### Your goal
Copy every record that appears below, exactly as it stands.

┌──

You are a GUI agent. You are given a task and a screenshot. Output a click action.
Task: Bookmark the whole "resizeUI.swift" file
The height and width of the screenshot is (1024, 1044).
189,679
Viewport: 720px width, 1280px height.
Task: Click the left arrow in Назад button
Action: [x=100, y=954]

└──

### Completed exercise
You are a GUI agent. You are given a task and a screenshot. Output a click action.
Task: Bookmark the whole "resizeUI.swift" file
The height and width of the screenshot is (1024, 1044).
189,679
Viewport: 720px width, 1280px height.
Task: Click the left arrow in Назад button
Action: [x=100, y=954]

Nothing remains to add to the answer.